A fair question to ask is - why yet another text editor? Aren't Vim, VSCode, Atom, or Sublime good enough?
We appreciate aspects of these editors, as we've taken ideas and inspiration from each. But, in our opinion, none in isolation are perfect - and we think we can do better, by taking the aspects we appreciate of each and combining it into our vision of a perfect code editor.
Onivim 2 is our ideal code editor - in our vision, the fastest way to go from thought to code. We're building it with the following principles in mind:
We built Onivim 2 from the ground up to be performant. Our ideal code editor starts up instantly, is extremely responsive, and never makes us wait.
The current trend of code editors is to build them on a web technology stack - which, in our mind, compromises the user experience. The fact is, hybrid applications built with tools like Electron will always be at a deficit compared to a native solution.
Our 'secret sauce' to a performant, native foundation, while enjoying the productivity of the web stack is ReasonML (which is built on OCaml) and Revery. We believe a code editor is the perfect environment to put this tech to the test!
Our ideal code editor is modal - allowing you to be maximally productive using just the keyboard. There is a learning curve to modal editing, to be sure, but once you've learned it, it's tough to go back!
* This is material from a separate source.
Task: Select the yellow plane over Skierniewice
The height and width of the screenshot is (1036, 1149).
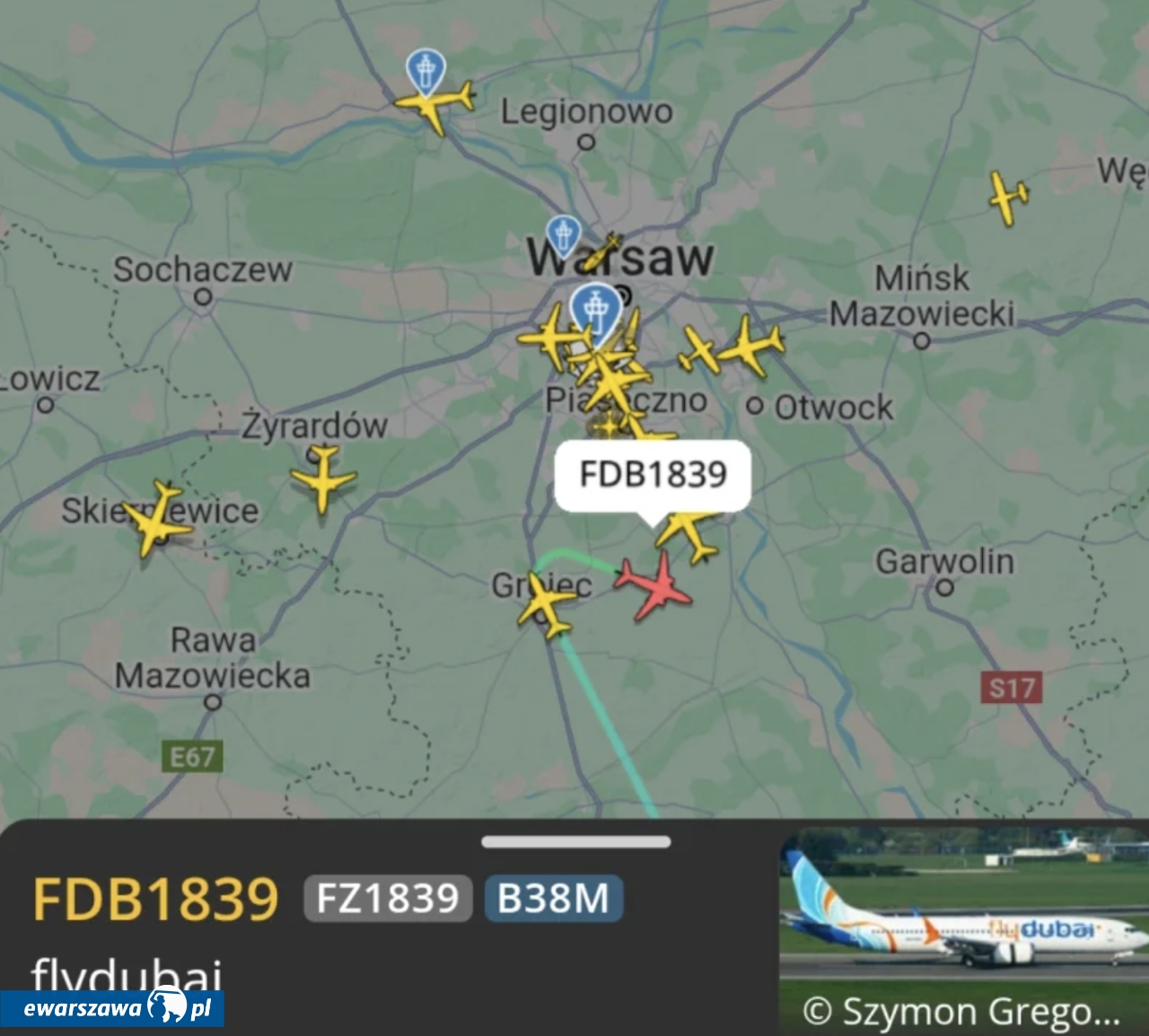Action: point(156,520)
Non-modal text editors, like Atom or VSCode, are optimized for text insertion. However, most of our work as developers is actually navigating and editing source code files. Modal editing provides a grammar for navigating and editing using just the keyboard.
As an example, the
dw command in Vim is not just about deleting a word - it's actually a combination of a verb (
delete) and a motion (
word). There are many such operators and motions in Vim's modal editing language, and they can be combined in interesting ways - once you learn this, and build that muscle memory, you can navigate and edit code as quickly as your fingers can type!
Onivim 2 should be aesthetically pleasing, look and feel modern, and be beautiful to use. Editors like VSCode, Atom, and Sublime embody this - but editors like Vim, Emacs, Kakoune are all terminal-based.
Why, in 2019, do we still use user interfaces that emulate 1970's era hardware?
Onivim 2 should be productive and useful out-of-the-box, without needing to spend lots of time configuring to get basics like code completion or snippets working.
We want to save Vim users from having to spend lots of time researching, experimenting, and configuring various language plugins just to get basic language support - with a solution that just works.
Editors like Atom and VSCode, with their focus on text insertion have optimized and maximized that experience - with rich auto-completion and snippets out-of-the-box. Even with significant time investment, it can be hard to match the insert-mode experience that those editors have in Vim.
Beautiful, Fast, Modern Modal Editing
Editors like VSCode and Atom are modern, extensible, and out-of-the-box productive, but are built on a technology stack that compromises the user experience. VSCode, because of its popularity, has an incredible ecosystem of plugins and extensions.
Vim is an amazing modal editor, but it lacks a modern UI, and requires significant configuration and investment to come even close to the language support of Atom or VSCode.
Sublime shows that you can have a modern, beautiful UI without sacrificing performance - but limited extensibility and modal editing capability.
Each of these editors embodies some of the core principles we value, but none embody them all - and that's why we're building Onivim: a beautiful, fast, and modern modal editor.